I put a light down vest inside at the foot of the bag and my feet stayed toasty all night.(something new to me)
I had on #2 Patagonia capilene long underwear bottoms and a thick fleece shirt thinking,"if I get the shivers tonight then I will take another warmer sleeping bag on my AT hike".
I awoke in an hour or so and was very wet from sweat.I hate that!Each time I awoke I was a little cooler and by 5 AM I was just right for warmth, wide awke, and ready to get up and hit the trail.

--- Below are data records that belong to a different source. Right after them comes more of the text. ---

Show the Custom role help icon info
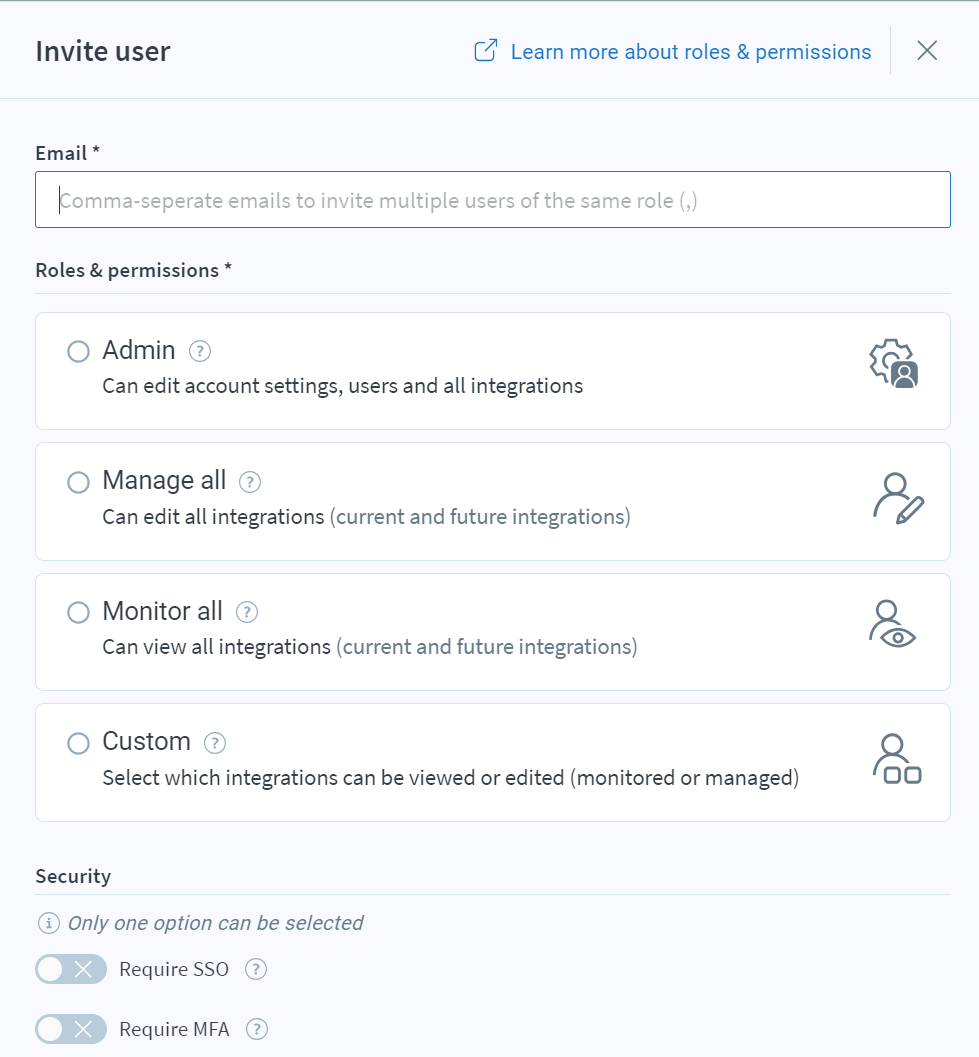The width and height of the screenshot is (979, 1057). coord(215,743)
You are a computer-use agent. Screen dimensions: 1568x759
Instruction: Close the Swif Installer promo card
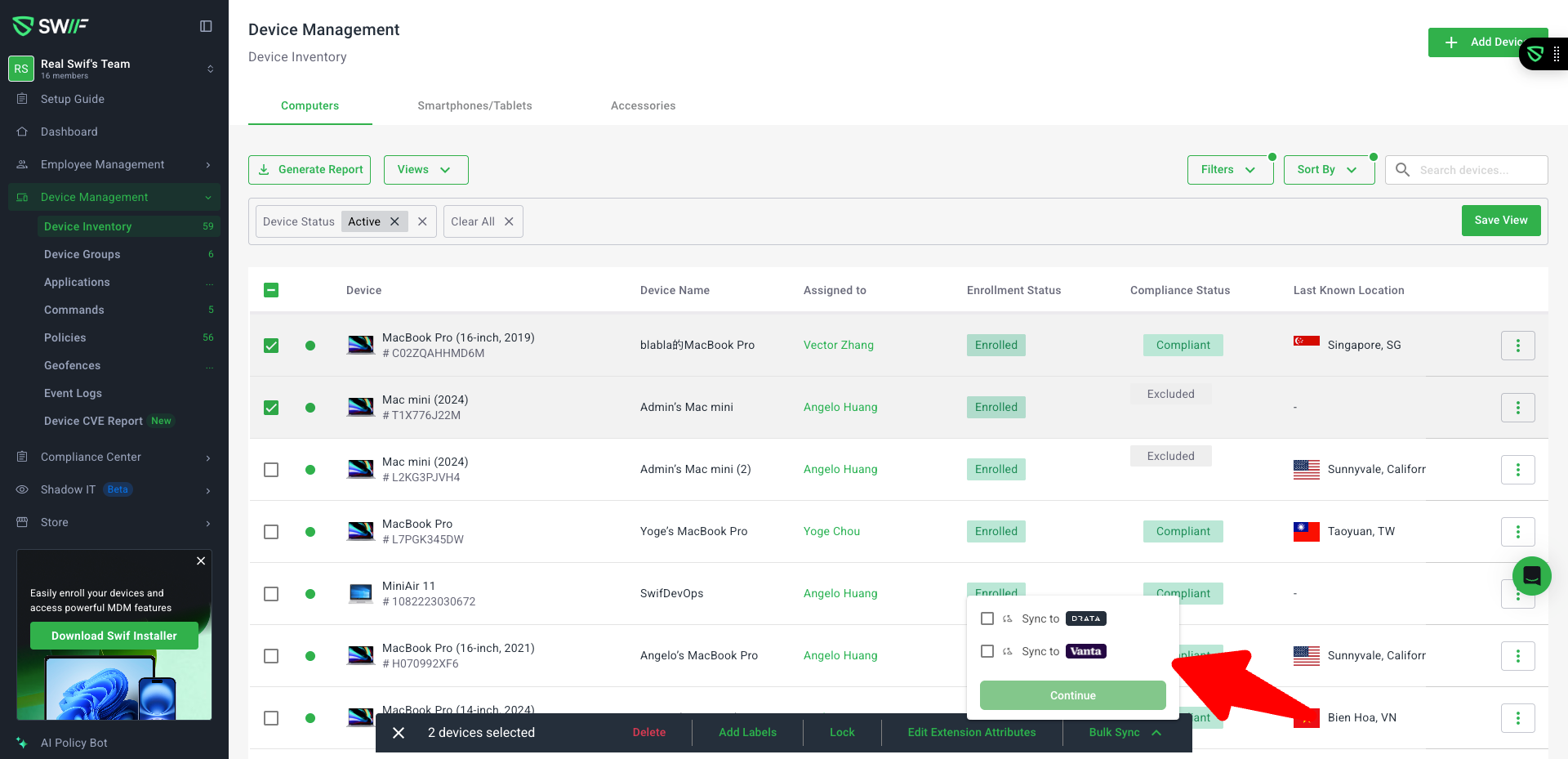(x=201, y=561)
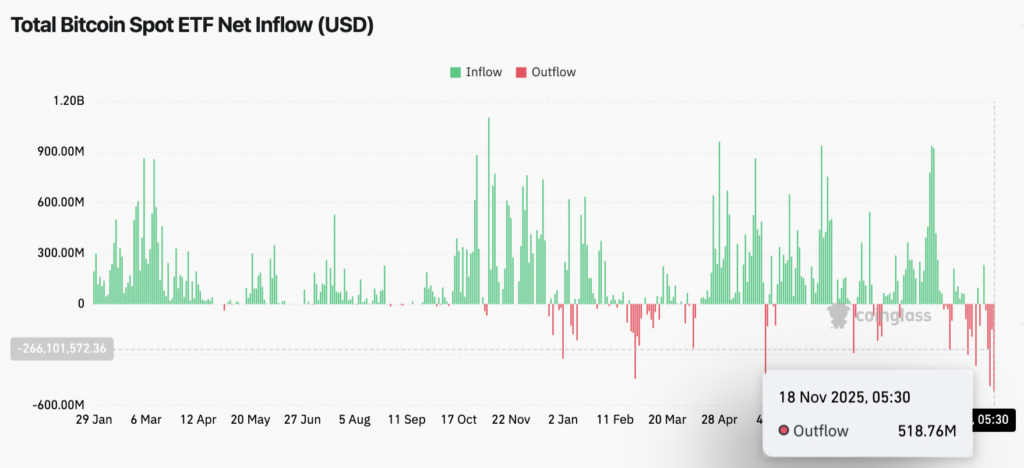Click the 5 Aug x-axis date label
The image size is (1024, 468).
[354, 420]
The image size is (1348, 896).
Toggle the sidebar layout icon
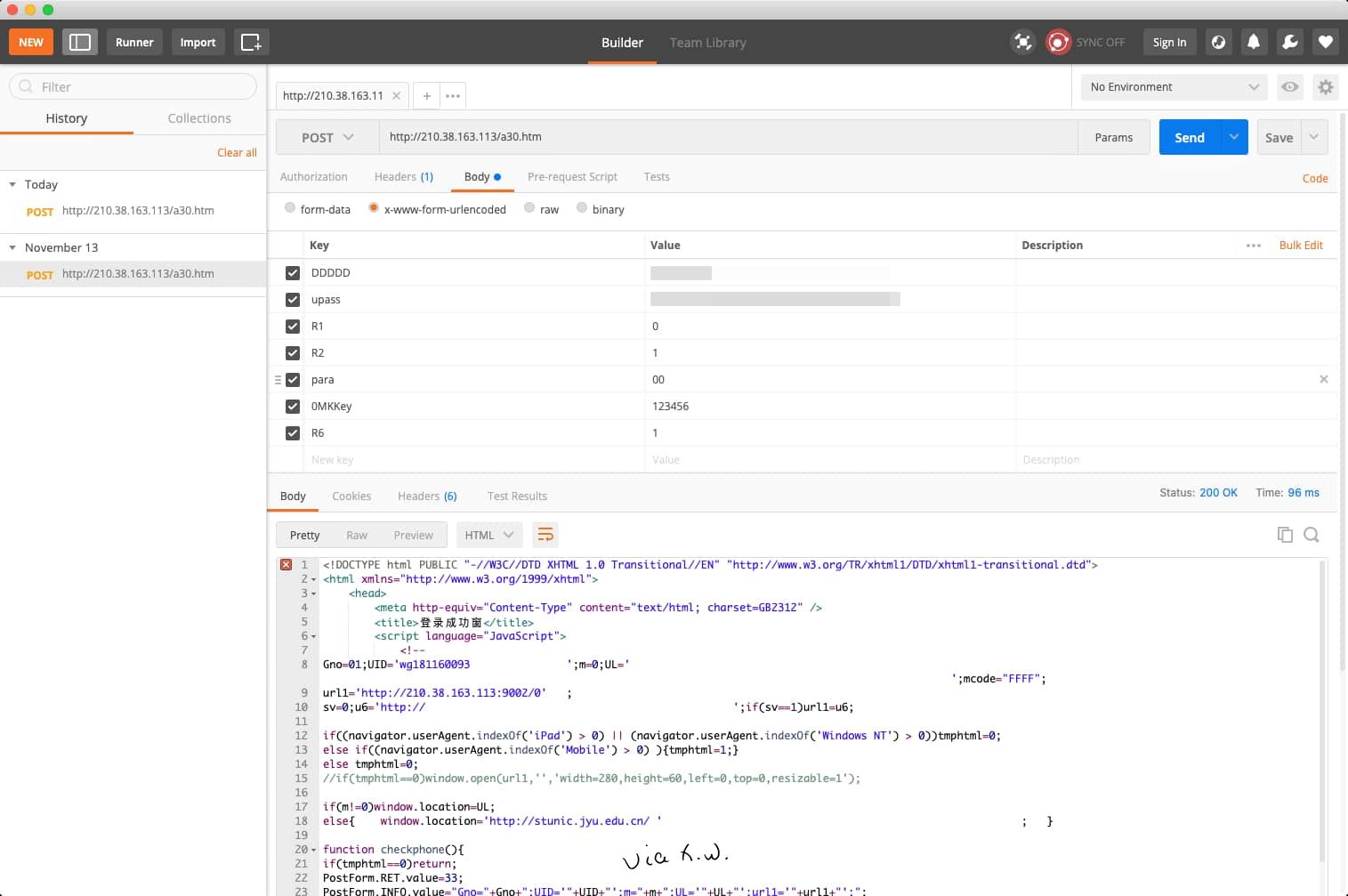pyautogui.click(x=80, y=42)
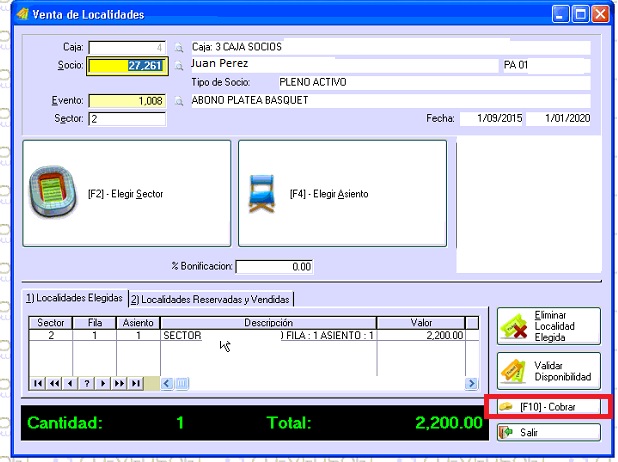Open Localidades Reservadas y Vendidas tab

pyautogui.click(x=211, y=299)
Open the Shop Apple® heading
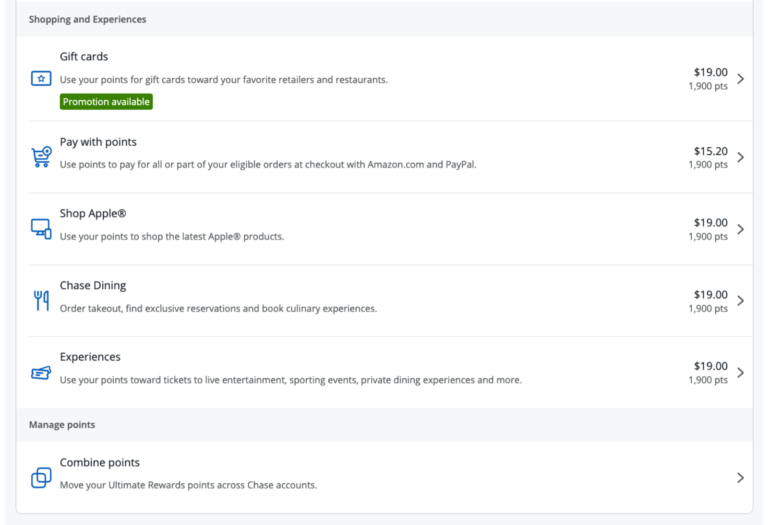The image size is (768, 525). coord(93,214)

NOt really.
The bag passed the test and it should keep me warm in temperatures down to about 10F or maybe lower.

oldfivetango
01-14-2007, 14:45
I had a tree fall on my tent at Marys Rock in the Shenandoah(just left it to do some yoga - praise Buddha), I spent all night in my tent puking in Grayson Highlands, I had to do an emergency evac when a creek flooded its bank and I was under water, had a tent pole break in Slickrock and a high wind whipped my tent against me and slapped me silly on Bob Bald(bent the tent pole), had a Svea stove blow up on me as I was trying to impress a young woman hiker with gear-handling, had a bald-faced hornet crawl into my tent and into my goatee on the AT outside of Hot Springs at 2am and sting my chin(ow!!), had a skunk lick my pot clean and stick his head in the tent afterwards(we exchanged greetings), took a dump on my own bootlaces, got lost in a Pisgah gorge and tried to bushwack down to the river and got stranded on a cliff face with a full pack on my back(my worst experience).

BUT I was never struck by lightning, never chewed by a black bear, never rattlesnake bit though one got very pissed, only just nearly copperhead bit, never actually crushed by a tree, never caught in a forest fire and all my hitchhiking turned out GREAT. See you in THE WOODS!

I would like to hear more about your SVEA stove blowing up.I didn't
think it was possible for them to do that.Did it explode or what exactly?
I really loved mine but for going solo I had to change over to alcohol.
I'm a Brasslite Kid now and believe in the zip loc bag to cook without
making a mess.
Cheers,
OFT

Tipi Walter
01-14-2007, 23:13
I would like to hear more about your SVEA stove blowing up.I didn't
think it was possible for them to do that.Did it explode or what exactly?
I really loved mine but for going solo I had to change over to alcohol.
I'm a Brasslite Kid now and believe in the zip loc bag to cook without
making a mess.
Cheers,
OFT

During priming either a side seam or the pop-off valve gave way and shot a long stream of flaming gas into my face which burned off some facial hairs and threw me backwards to the ground. I quickly scooped up handfuls of dirt and smothered the beast and was thankful my tent got away without melting. Tinkering with a brass stove is not always possible so when I took it to a local outfitter they chucked it into the trash and GAVE ME a new burner tank portion while I supplied the outside sleeve. There is a little pressure release valve on the tank but it blew out more around the base of the burner stem although my eyeballs and brain can't quite recall such details.